Éste se enfrentaría a la nueva condición histórica con una actitud derrotista. Puesto que no hay nada de antemano, entonces nada debe merecer la pena. Se abre un periodo de un relativismo banal y autocondescendiente, donde el individuo va a preferir delegar la responsabilidad sobre su ser a instancias ajenas y superiores, como el borrego que voluntariamente se arrima al pastor. Hay claros indicios ya en la época del autor que le llevan a estas visionarias consideraciones: los movimientos obreros y demócratas, tan habituales a finales del siglo XIX, representan esa voluntad gregaria de quien renuncia de sí mismo para diluirse en colectividades que lo preceden y configuran su sentido de antemano.

A Nietzsche le repugnaba el marxismo y todos los movimientos sociales de su época, ya que ponían de relieve la necesidad del hombre decadente, que no asume creativamente la nada, de hacer de la realidad algo mediocre, rasurando hacia lo simple y lo bajo. Se anticipó así a las actuales sociedades de masas homogeneizadas que han convertido la democracia en una oclocracia pueril, chabacana y ordinaria. 

El último hombre alaba la igualdad porque es un valor (uno de los últimos que caerán) bajo el cual puede refugiarse y ocultar su miedo hacia la diferencia y la vida en todo su esplendor. Este miedo antivitalista llevará al último hombre, falto de horizontes y de fuerza espiritual para vivir la aventura de la vida, a asegurarse su supervivencia y la de todo el rebaño. Querer vivir más a costa de ocultarse del mundo y sus peligros es, para Nietzsche, un síntoma claro de falta de sentido de la tierra porque lo grandioso de la vida no es el instinto de supervivencia sino el afán de superación. 

Es por ello por lo que Nietzsche presagia que los siglos venideros serán tiempos en los que el ser humano se hará esclavo de la técnica. Ésta le aporta seguridad y también confort. El último hombre entiende el nihilismo con tanta parsimonia que sólo busca la comodidad. Ya sea a través de un sinfín de aparatos electrónicos, grandes pantallas o pequeños dispositivos, los hombres han abandonado el cuidado vocacional del milagro de sus propias vidas y se han convertido en meros trozos de carne dependientes de máquinas.

El último hombre es caprichoso, lo quiere todo ya, aquí y ahora; no conoce el placer del riesgo, la fuerza de la indigencia, el tormento de la meditación… Le gusta estar ocupado para esquivar la falta de sentido que lo inunda todo, porque le correspondería a él, como individuo, crearlo…y como no tiene ni agallas ni fuerza, prefiere comprar uno que ya hayan elaborado por él…o sencillamente obviar la realidad y refugiarse en mundo paralelos y virtuales. 

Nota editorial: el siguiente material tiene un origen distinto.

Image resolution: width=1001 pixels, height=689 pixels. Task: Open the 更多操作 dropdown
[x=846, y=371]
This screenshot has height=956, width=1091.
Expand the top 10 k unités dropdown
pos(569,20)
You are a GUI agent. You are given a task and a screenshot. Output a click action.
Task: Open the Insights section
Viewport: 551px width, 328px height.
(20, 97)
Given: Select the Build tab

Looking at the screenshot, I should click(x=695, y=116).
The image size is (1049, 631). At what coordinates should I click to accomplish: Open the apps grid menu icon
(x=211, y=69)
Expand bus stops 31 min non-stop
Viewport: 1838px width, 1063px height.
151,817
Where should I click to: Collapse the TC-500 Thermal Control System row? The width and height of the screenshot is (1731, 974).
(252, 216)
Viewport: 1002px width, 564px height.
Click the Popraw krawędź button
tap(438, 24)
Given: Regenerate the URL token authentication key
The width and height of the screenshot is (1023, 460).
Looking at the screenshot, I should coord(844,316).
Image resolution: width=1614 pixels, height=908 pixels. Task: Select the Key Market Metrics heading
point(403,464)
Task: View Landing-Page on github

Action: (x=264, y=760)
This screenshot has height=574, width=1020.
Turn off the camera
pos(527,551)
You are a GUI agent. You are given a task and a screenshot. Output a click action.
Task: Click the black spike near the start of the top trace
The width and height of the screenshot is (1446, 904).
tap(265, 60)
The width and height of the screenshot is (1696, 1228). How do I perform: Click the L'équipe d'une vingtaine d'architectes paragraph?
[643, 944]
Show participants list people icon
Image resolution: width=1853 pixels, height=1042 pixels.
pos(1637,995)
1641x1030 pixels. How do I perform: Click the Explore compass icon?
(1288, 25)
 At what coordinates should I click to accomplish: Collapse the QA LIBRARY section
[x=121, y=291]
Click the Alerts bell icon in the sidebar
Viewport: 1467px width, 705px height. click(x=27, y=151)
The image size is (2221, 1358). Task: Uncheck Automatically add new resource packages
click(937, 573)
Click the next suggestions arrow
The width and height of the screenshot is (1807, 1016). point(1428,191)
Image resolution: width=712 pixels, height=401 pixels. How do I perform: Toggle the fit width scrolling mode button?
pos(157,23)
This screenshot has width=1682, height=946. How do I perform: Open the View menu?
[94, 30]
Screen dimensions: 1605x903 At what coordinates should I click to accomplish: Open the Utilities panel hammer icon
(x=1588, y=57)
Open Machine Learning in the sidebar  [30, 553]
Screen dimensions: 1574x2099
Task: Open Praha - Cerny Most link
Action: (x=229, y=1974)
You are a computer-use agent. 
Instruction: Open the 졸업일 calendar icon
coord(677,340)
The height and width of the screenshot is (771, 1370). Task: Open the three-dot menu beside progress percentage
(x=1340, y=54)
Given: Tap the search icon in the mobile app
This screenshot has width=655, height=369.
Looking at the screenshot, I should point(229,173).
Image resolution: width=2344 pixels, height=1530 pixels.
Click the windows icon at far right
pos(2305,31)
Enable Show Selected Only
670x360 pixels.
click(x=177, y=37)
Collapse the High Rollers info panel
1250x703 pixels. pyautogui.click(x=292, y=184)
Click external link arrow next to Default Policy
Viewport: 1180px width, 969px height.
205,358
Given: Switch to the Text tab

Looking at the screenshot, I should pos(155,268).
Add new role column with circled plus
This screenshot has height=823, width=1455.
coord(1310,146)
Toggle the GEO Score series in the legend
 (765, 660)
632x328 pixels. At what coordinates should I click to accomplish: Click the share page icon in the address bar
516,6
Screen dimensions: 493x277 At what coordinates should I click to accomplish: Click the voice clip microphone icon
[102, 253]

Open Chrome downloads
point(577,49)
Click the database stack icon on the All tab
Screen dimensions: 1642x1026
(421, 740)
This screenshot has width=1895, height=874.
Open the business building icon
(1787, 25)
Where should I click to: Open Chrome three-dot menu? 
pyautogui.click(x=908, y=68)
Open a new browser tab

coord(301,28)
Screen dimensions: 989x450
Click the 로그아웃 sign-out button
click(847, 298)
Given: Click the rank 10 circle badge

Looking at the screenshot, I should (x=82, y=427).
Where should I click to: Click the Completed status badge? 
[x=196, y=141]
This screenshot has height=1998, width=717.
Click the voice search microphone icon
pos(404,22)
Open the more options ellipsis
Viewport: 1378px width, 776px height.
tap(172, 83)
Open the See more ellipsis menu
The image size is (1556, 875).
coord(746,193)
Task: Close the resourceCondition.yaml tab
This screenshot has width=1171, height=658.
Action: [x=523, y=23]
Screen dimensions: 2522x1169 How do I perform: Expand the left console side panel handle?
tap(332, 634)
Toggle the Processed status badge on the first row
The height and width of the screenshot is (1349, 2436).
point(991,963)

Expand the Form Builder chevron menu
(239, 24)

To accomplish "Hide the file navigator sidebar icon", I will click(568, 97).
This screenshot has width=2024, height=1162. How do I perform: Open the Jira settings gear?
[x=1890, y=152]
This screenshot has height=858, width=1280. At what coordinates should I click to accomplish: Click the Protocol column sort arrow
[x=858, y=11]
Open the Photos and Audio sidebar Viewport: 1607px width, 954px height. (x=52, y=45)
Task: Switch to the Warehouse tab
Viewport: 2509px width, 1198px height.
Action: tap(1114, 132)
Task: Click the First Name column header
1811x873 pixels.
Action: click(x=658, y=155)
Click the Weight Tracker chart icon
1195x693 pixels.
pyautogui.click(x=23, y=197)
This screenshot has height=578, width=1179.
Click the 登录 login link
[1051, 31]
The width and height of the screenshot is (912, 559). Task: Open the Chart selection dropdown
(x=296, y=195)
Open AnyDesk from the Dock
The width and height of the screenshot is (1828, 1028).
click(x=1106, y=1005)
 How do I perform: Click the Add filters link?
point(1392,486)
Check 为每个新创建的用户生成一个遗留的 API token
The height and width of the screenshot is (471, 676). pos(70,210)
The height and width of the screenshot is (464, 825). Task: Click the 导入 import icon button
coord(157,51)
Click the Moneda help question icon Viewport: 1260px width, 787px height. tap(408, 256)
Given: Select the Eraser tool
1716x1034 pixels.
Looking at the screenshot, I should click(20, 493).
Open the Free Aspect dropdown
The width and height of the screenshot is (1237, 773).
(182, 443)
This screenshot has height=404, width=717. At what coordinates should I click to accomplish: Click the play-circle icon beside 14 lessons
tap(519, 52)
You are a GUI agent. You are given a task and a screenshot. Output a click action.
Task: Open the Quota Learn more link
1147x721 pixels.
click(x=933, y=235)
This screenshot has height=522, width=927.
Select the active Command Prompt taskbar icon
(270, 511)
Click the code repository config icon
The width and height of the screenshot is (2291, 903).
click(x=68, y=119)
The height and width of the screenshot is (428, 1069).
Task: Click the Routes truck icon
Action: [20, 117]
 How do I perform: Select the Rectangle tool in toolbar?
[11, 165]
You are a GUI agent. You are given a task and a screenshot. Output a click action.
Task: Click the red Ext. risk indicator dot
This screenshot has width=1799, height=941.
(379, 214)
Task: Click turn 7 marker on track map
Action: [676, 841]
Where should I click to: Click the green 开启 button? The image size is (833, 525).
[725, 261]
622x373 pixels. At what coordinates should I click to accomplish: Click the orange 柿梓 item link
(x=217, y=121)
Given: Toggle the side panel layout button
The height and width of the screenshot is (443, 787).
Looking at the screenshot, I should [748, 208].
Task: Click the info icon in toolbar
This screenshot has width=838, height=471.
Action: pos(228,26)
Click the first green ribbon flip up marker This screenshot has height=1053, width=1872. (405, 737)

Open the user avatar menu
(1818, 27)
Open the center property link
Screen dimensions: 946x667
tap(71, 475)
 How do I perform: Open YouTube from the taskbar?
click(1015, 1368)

Incapaz de crear e incapaz de creer. Porque, aunque Nietzsche había sido previamente muy duro con la religión en sus obras, entiende que la experiencia religiosa por lo menos conserva un minúsculo residuo de creatividad y coraje en el acto de fe (mal enfocado según Nietzsche, pero existente) mientras que el último hombre ni siquiera es ya capaz de creer en nada. Su vida es mera inercia. Su existencia entera se reduce a ser un bulto cuantificable por criterios científicos, como ocurre con cualquier otro ente, un bloque de piedra, por ejemplo. Se ha convertido en una cosa más, pues carece de la garra propia de la vida humana volcada en la interpretación sobre nuestra existencia, creándola y afrontando la incertidumbre.

Nuestras generaciones están en las antípodas de esta actitud vitalista que para Nietzsche representa el Superhombre, una nueva especie por venir cuando desaparezca de la faz de la tierra todo vestigio de últimos hombres. Este salto evolutivo no puede ser pacífico, pero es necesario y especialmente merecido.